- [TASKS TO PERFORM]
**1)** Retype the Meet Kadir text from "Tan brown skinned" up to and including "Black Nor White.".
**2)** According to the Meet Kadir text, which areas did the practice's focus expand to include beyond leadership and career coaching?

- [EXTRACTED TEXT]

Meet Kadir

Tan brown skinned nonbinary trans man with black and grey hair, wearing royal blue cotton shirt with yellow and red floral hand embroidery.
Kadir - Self-portrait, wearing shirt from Nor Black Nor White.

Hello and welcome to Kolam Creative Collective! I'm Kadir Buvan (he/they), and I started this practice in 2021. I began by offering leadership and career coaching to tech professionals, and over the years this focus has expanded to include politicized art, creative writing, astrology, Tarot, somatics and facilitation. I am a settler on Coast Salish lands, nestled in the mountains and forests and close to the ocean.

My Story

I grew up in TamilNadu, India, and speak தமிழ் Tamil and English. I am caste-privileged. I studied Information Technology as my undergraduate major, and moved from Chennai to New York, San Francisco, then Toronto, working as Software Engineer and then Engineering Manager over my decade of experience in Tech.

Under the surface, I was undergoing a personal revolution. I went to New York in 2014 to attend Recurse Center, a writer's retreat style self-directed programming learning un-school. The intentional norms and culture the founders created there seeded in me a dream for workplaces that were rooted in autonomy, mutual respect and care for each other.

In 2015, I went to San Francisco to work for the Wikimedia Foundation's Analytics and then Operations/SRE teams. I sublet a room from a gay couple in the Outer Sunset, where the air was dense with moisture and it was foggy. Gay marriage was legalized and celebrations of glitter and leather and nudity broke out in the Mission District while I walked through there buying a burrito. I marched in the Pride Parade with the Wikimedia contingent the following year. I didn't know then that I was awakened into my queerness so lovingly by the universe welcoming me with models of loving and proud queerness all around me.

- [Saved data entries]
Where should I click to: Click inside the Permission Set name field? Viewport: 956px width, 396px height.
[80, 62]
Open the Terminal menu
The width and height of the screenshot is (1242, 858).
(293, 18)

- [ANSWERS IN ORDER]
**1)**
Tan brown skinned nonbinary trans man with black and grey hair, wearing royal blue cotton shirt with yellow and red floral hand embroidery.
Kadir - Self-portrait, wearing shirt from Nor Black Nor White.

**2)**
- politicized art
- creative writing
- astrology
- Tarot
- somatics
- facilitation